The new regulations will take effect from August. The reason is the reduction in the cost of equipment for wind and solar energy that occurred due to the boom of renewables in China.

For many years, Chinese regulators have provided significant funds to support renewable energy projects. This has seriously sped up the industry’s evolution. China has become the world leader in terms of solar and wind energy capacity, having also established its own production of renewable energy equipment. In China, over the past five years, electricity generation from renewable sources has grown faster (by 20% per year) than total electricity production (by 6% per year).

However, along with electricity generation, the need for subsidies grew. The fund, set up to process applications for subsidies, could not keep up with their number, while the approved subsidies were not funded on time: to date, subsidy arrears have reached $40 billion.

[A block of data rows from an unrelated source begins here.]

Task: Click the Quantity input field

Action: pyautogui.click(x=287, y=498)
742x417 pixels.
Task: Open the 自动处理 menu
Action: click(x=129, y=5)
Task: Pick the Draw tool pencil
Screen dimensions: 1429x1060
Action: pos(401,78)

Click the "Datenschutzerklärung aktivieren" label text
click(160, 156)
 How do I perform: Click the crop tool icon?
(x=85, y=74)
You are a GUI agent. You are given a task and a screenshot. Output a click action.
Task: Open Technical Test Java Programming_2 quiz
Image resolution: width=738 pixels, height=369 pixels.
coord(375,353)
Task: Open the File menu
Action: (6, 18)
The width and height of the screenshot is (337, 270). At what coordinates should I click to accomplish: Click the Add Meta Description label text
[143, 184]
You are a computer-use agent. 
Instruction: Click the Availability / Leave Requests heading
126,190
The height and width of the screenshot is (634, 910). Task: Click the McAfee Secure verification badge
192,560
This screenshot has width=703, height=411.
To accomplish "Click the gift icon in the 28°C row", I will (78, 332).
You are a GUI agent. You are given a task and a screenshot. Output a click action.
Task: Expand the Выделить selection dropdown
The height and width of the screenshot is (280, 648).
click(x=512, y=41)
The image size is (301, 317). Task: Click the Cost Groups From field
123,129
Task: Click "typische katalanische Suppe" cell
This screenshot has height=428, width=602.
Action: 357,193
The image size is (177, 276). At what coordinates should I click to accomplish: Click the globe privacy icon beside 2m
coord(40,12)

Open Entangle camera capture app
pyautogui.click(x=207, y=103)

From now on, the authorities claim that solar and wind energy have reached parity with grid electricity prices. Prior to this, the Chinese Ministry of Finance promised that in 2021 solar energy subsidies will grow by almost 60% compared with last year. However, new projects under development will be subject to new regulations: electricity from these renewable energy plants will be sold either at benchmark prices set for coal power or at market prices. Bidding for the sale of electricity will become voluntary, and regional authorities will have the right to set prices for new offshore wind and solar power plants.

Earlier, the Chinese authorities proposed to change the regulation of renewables. The government’s plan was to cut subsidies to producers of solar and wind energy, or to quota their bidding for guaranteed connection to the grid.

To date, in China, the unit cost of coal-fired electricity ranges from $50 to $66 per MWh, while for offshore wind farm it ranges from $41 to $62 per MWh, and for solar – from $29 to $59 per MWh. By the end of 2021, the capacity in solar and wind energy in the country will have to increase by at least 90 GW.